▸ **Task item**
Within the entries below, please return exactly the lines from the one with "Task: Open the 'Conheça a solução' link" through the one with "the PDF for", leaving out any pictures.
___ Task inputs
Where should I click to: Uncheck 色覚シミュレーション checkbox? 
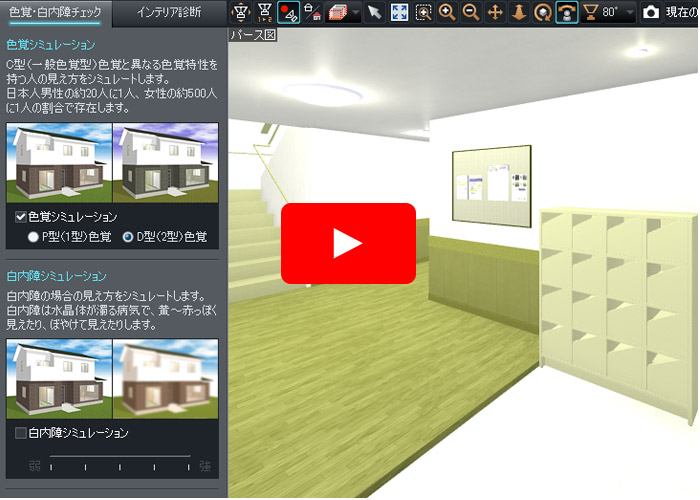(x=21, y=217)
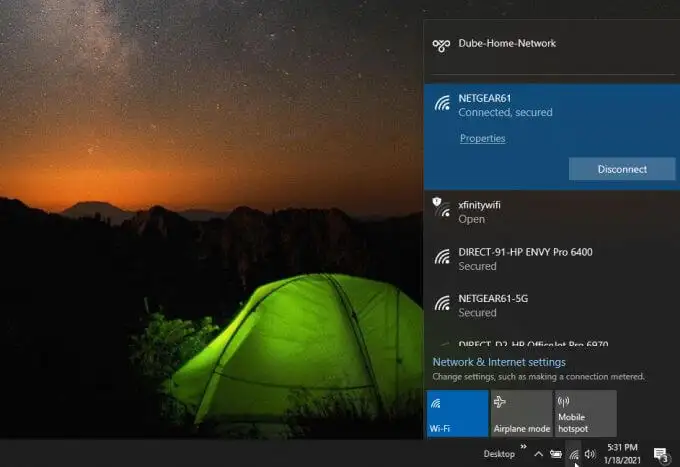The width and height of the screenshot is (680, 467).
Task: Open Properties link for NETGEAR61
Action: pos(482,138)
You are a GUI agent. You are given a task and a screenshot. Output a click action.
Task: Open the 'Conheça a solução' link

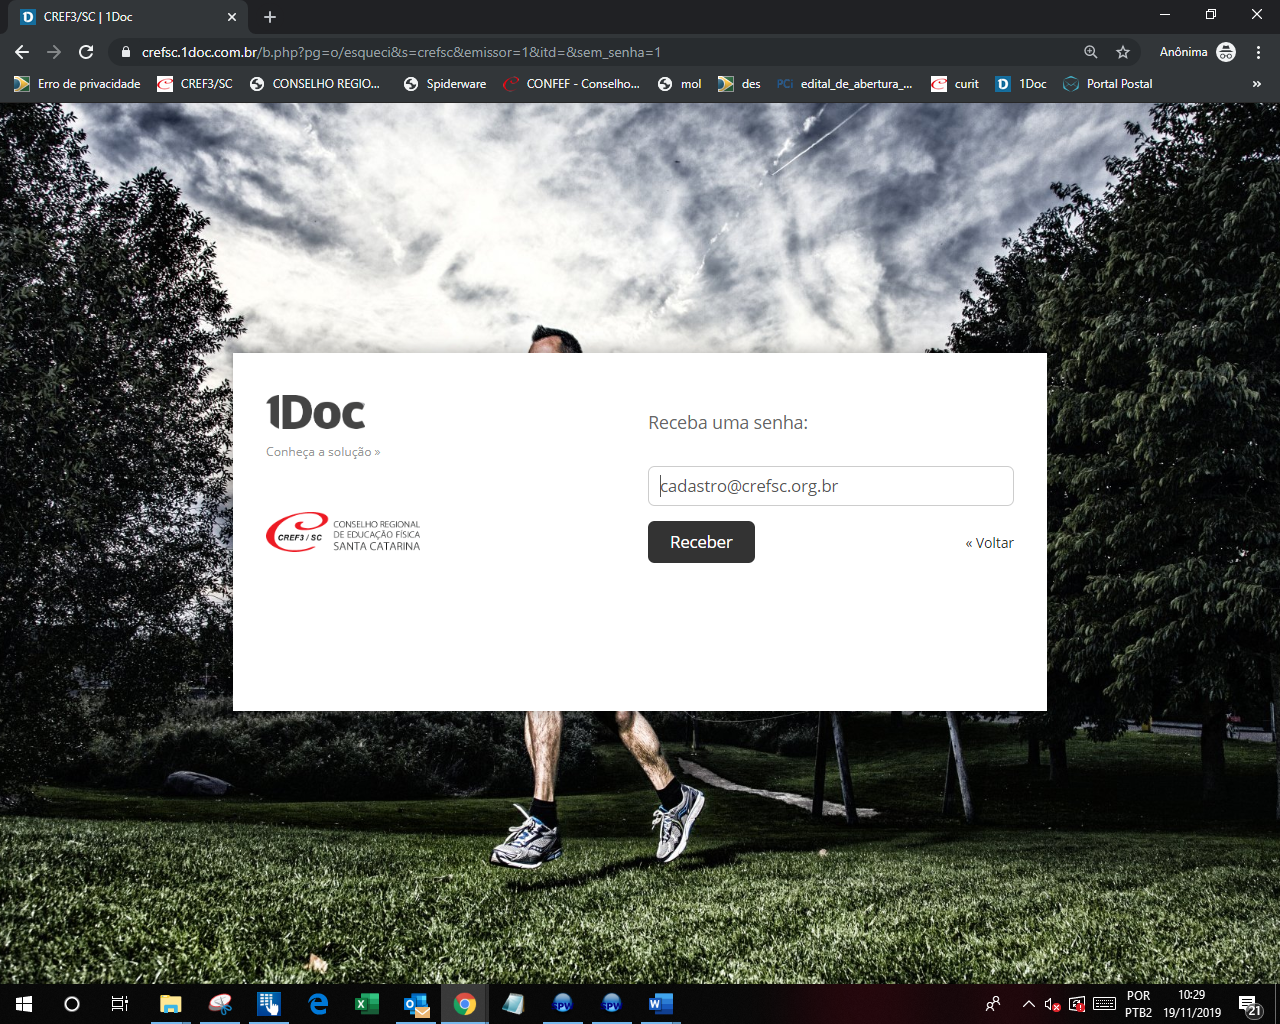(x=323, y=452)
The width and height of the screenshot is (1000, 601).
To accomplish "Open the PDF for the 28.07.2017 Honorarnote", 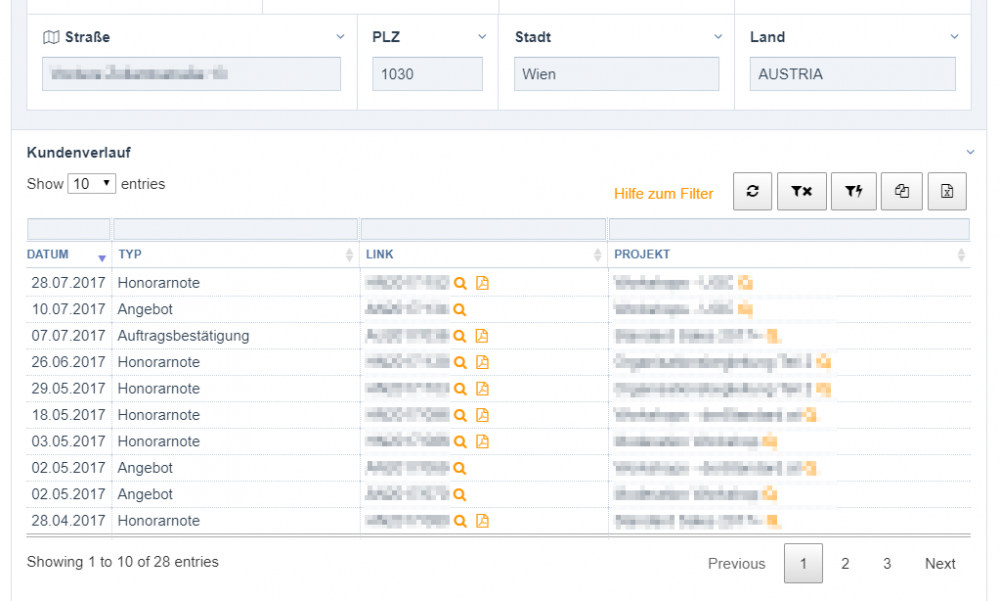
______
___ Task inputs
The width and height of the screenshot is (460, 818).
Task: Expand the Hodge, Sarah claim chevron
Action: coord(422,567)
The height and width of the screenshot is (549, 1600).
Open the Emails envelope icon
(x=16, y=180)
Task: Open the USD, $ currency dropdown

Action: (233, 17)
______
▸ **Task answer**
Task: Open the 'Conheça a solução' link

(x=323, y=452)
The width and height of the screenshot is (1000, 601).
To accomplish "Open the PDF for the 28.07.2017 Honorarnote", 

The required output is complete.